I've been trying to find the general form of the following integral

$$ I(x;p,q,r,a,b)=\int\frac{x^{p}\ln^{q}(x+a)}{(x+a)^{b}}dx $$ where $a,p,q \in \mathbb{N}\setminus\{0\}$ and $b \in \mathbb{Q}$. Wolfram Alpha is able to solve this for some specific values of $p$ and $q$, i.e $p=2$ and $q=2$.

I'm looking for solutions based on simple functions, like those involved in the original integral: $\ln(x+a)$, powers of $x$ or powers of the fraction $1/(x+a)^{b}$.

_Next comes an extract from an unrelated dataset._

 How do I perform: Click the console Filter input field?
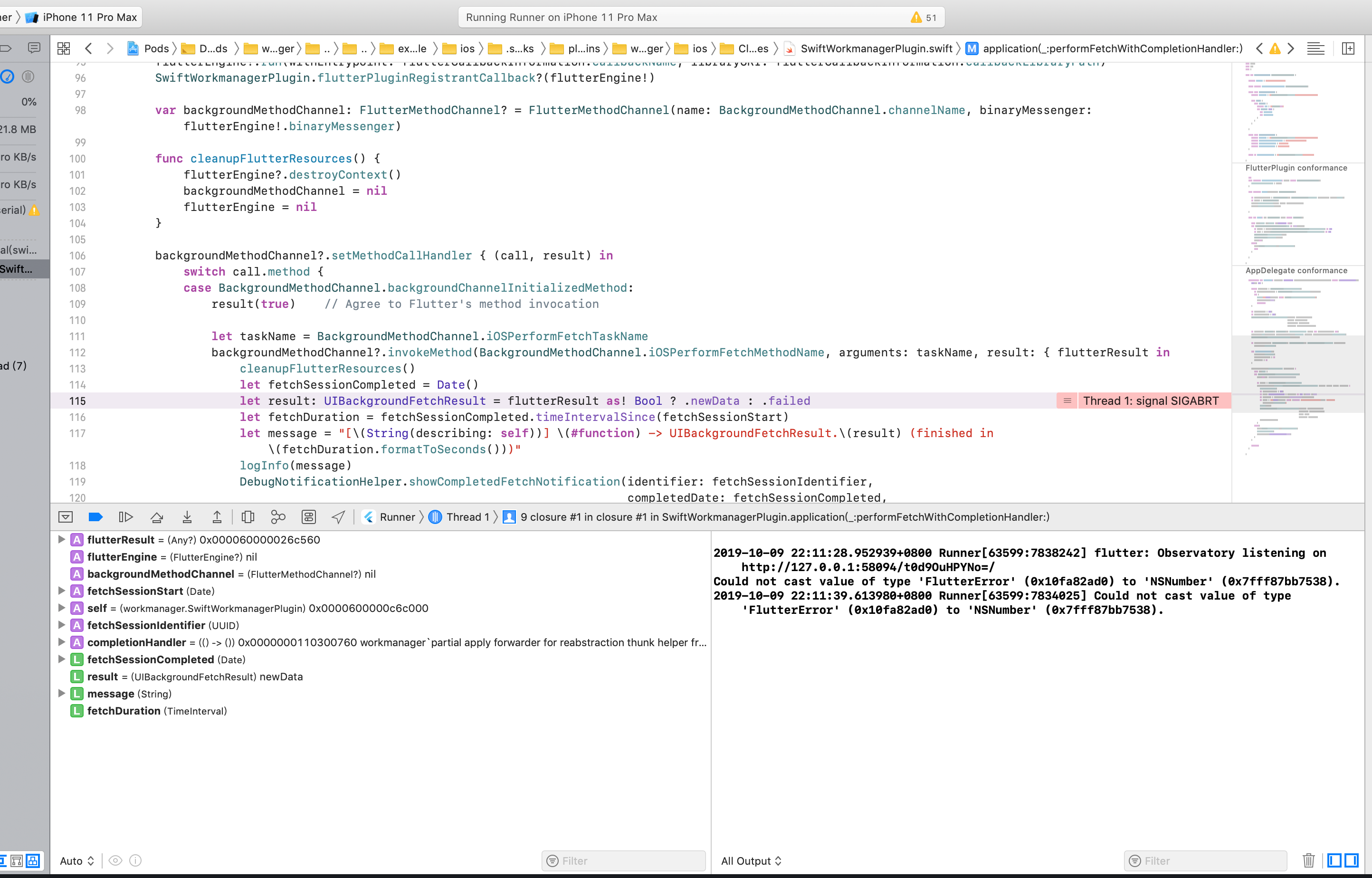point(1204,860)
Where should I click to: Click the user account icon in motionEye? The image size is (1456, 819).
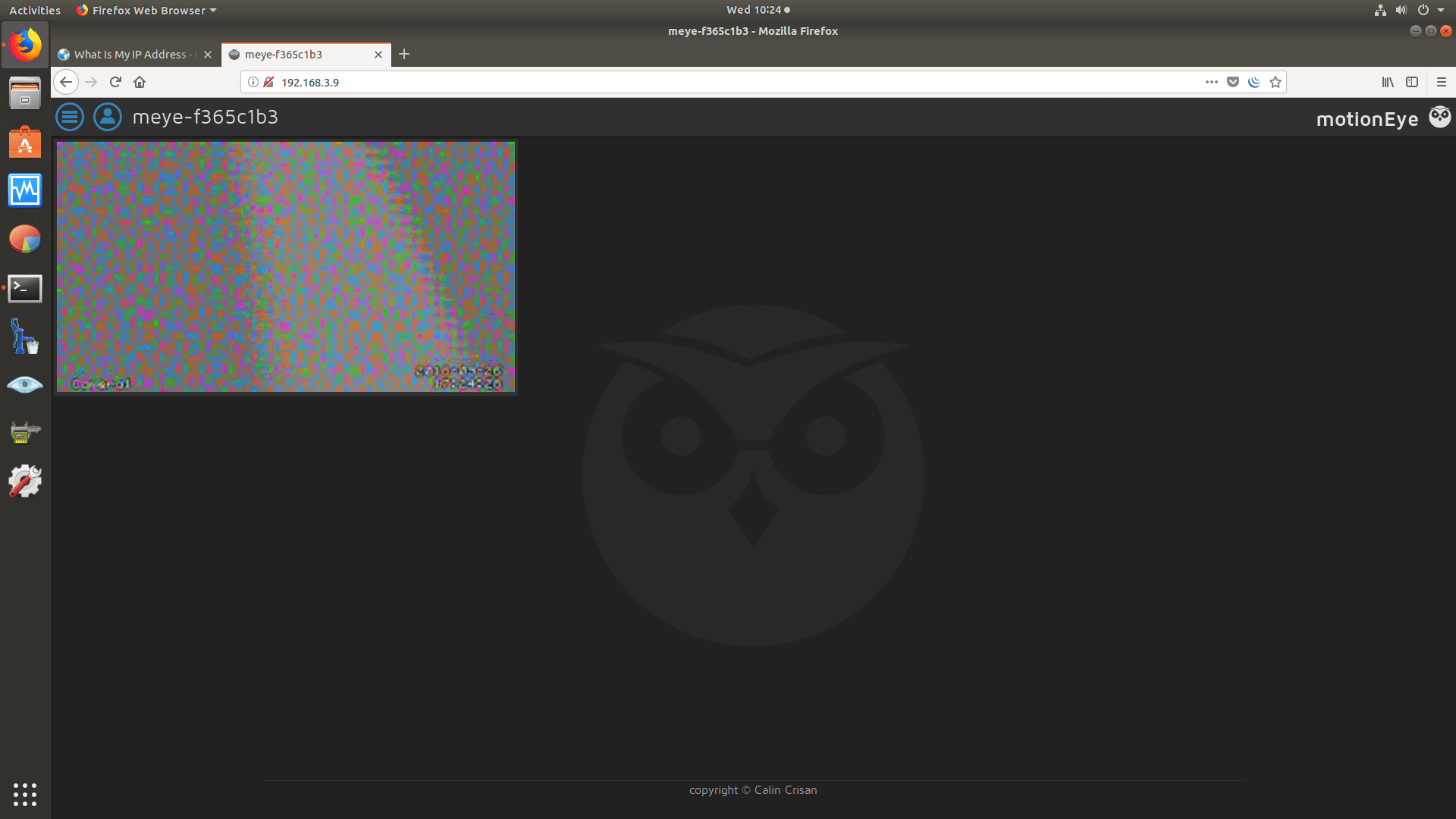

Any help woul be very much apreciated.

Thanks in advance.

Answer 1

Using the substitution $x = t - a$, we have $$\eqalign{\int \dfrac{x^p}{(x+a)^b}\; dx &= \int \dfrac{ (t-a)^p}{t^b}\; dt = \sum_{j=0}^p {p \choose j} (-a)^{p-j} \int t^{j-b}\; dt\cr &= \sum_{j=0}^p {p \choose j} (-a)^{p-j} \dfrac{(x+a)^{j+1-b}}{j+1-b} + C} $$ (replacing $(x+a)^{j+1-b}/(j+1-b)$ by $\ln(x+a)$ if $j+1-b = 0$). Now $$\dfrac{\partial^q}{\partial b^q} (x+a)^{-b} = (-1)^q (\ln (x+a))^q(x+a)^{-b}$$ so that $$ \eqalign{\int \dfrac{x^p \ln(x+a)^q}{(x+a)^b}\; dx &= (-1)^q \sum_{j=0}^p {p \choose j} (-a)^{p-j} \dfrac{\partial^q}{\partial b^q} \dfrac{(x+a)^{j+1-b}}{j+1-b} \cr &= (-1)^q \sum_{j=0}^p \sum_{i=0}^q {p \choose j} \dfrac{q!}{i!} (-a)^{p-j} (-1)^i \dfrac{(x+a)^{j+1-b} \ln(x+a)^i}{(j+1-b)^{1+q-i}} + C}$$ This must be modified when $b$ is an integer from $1$ to $p+1$.